Examples of contractual liens reproduced above are possessory liens. At common law such lien does not, in general, authorise a sale.

For the shipowner to be said to be exercising a lien on cargo it is not sufficient only to refuse to carry it any further to the port of destination. The essence of the exercise of a lien is the denial of possession of the cargo to someone who wants it.

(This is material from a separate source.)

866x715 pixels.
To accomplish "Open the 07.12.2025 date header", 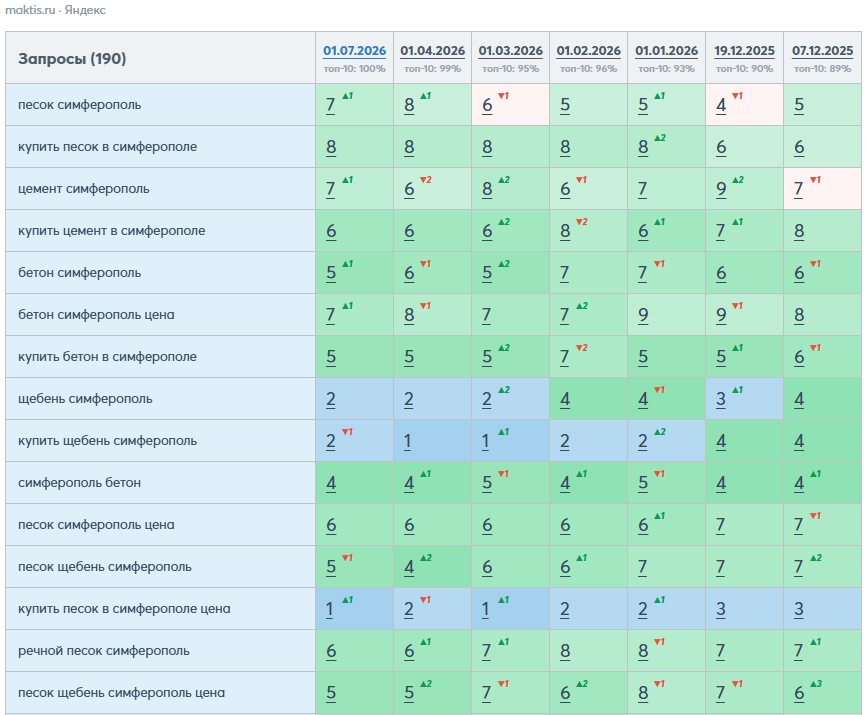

If contract does not limit the cargoes to be liened to those owned by the charterers, as for example Baltime does, then lien will be properly exercised, where the bill of lading covering the goods in question incorporates the terms and conditions of the governing charterparty . Moreover hire will continue to be payable all period of delay. Considering wording of clause 18 of NYPE form, Donaldson J said in The Aegnoussiotis [1977] 2 Lloyd’s Rep. 268, at p.276:

In my judgment, cl. 18 is to be construed as meaning what it says, namely, that the time charterers agree that the owners shall have a lien upon all cargoes. In so far as such cargoes are owned by third parties, the time charterers accept an obligation to procure the creation of a contractual lien in favour of the owners. If they do not do so and the owners assert a lien over such cargo, the third parties have a cause of action against the owners. But the time charterers themselves are in a different position. They cannot assert and take advantage of their own breach of contract. As against them, the purported exercise of the lien is valid. It follows that hire continued to be payable during the delay in discharging and that the time charterers’ claims, based upon that delay, fail.